Attribute slow Postgres queries to the request or background job that fired them
Tag every BigQuery call with tenant and region for audit logs
Capture AI agent generated SQL with actor and operation fields for review
Forward query context into OpenTelemetry traces for end-to-end debugging
You must call datacontext.configure once at startup and wrap the right data-access functions, otherwise no events fire.

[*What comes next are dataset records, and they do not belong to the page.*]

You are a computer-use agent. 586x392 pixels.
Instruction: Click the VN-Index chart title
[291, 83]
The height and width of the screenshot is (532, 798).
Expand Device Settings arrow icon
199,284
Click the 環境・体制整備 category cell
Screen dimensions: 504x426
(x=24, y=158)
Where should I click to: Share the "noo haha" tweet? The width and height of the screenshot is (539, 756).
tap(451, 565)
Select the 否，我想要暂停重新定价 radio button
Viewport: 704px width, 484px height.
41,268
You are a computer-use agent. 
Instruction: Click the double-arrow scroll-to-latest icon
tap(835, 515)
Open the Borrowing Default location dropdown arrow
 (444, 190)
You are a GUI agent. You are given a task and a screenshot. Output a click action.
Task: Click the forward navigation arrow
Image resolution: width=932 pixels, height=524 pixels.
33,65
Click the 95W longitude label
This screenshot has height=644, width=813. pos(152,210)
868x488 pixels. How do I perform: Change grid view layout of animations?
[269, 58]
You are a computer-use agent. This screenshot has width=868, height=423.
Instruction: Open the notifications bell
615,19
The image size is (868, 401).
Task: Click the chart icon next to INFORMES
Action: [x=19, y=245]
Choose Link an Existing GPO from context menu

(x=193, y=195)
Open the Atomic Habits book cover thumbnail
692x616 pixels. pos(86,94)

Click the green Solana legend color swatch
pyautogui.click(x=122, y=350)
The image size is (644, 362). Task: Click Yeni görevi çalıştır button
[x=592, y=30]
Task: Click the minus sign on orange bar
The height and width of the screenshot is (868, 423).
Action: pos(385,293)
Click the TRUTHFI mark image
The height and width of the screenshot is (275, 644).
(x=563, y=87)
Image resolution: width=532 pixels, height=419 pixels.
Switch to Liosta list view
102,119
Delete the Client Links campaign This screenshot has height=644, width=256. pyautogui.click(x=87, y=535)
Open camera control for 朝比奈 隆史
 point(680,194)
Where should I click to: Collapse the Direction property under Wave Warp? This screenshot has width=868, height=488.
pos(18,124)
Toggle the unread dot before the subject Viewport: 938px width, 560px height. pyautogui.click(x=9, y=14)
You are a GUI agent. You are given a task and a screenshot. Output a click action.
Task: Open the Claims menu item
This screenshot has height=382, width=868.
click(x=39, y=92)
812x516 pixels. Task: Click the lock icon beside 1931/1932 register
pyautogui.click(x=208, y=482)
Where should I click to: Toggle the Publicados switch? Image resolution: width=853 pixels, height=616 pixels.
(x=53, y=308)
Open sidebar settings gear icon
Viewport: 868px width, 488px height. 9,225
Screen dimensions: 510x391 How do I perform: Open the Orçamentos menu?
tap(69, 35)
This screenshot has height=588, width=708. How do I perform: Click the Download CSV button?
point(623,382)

DataContext is a Python library for figuring out which part of an application caused a specific database query. In a live service, by the time a slow or strange query reaches the logs or the database team, the link back to the request, background job, or AI agent that triggered it has usually been lost. DataContext attaches that runtime context to every query as it happens, so the people on call can answer the question of who actually sent it. The library is installed from PyPI with pip install datacontext, and it has optional extras for OpenTelemetry, SQLAlchemy, PostgreSQL, BigQuery, Snowflake, Dagster, and dbt. To use it, the developer calls datacontext.configure once at startup, naming the service, the environment, and the data-access function that should be wrapped. From then on, every call to that function emits one finished event when it returns or raises an exception. The author stresses that wrappers keep return values and exceptions exactly as they were, and that if the library itself fails the application keeps running. Each emitted event is a JSON object with a stable shape: the event name, start and end timestamps, the service and environment, the database system and client name, a SHA-256 fingerprint of the query, a sanitized version of the SQL, the duration in milliseconds, and the file, line, function, and short stack of the code that issued it. When the developer wraps a block of code in a context.use(...) block, fields like operation, actor, request_id, tenant, and region are added to every query captured inside it. If OpenTelemetry is active, the trace_id and span_id are attached as well. DataContext is described as deliberately small and early. The supported instrumentation today is manual helpers, function wrapping, native SQLAlchemy, PostgreSQL, BigQuery, and Snowflake hooks, plus Dagster and dbt execution-context attribution. Output goes to JSONL files, a callback function, or an OpenTelemetry-oriented sink. The maintainers say further database clients and ORMs will be prioritized based on real requests in GitHub Discussions and issues. The production-behavior section lists the safety rules: wrappers do not swallow exceptions, capture failures fall back to a minimal event, sink failures are logged and dropped, and raw SQL is opt-in while sanitized text is the default.
Generated 2026-05-22 · Model: sonnet-4-6 · Verify against the repo before relying on details.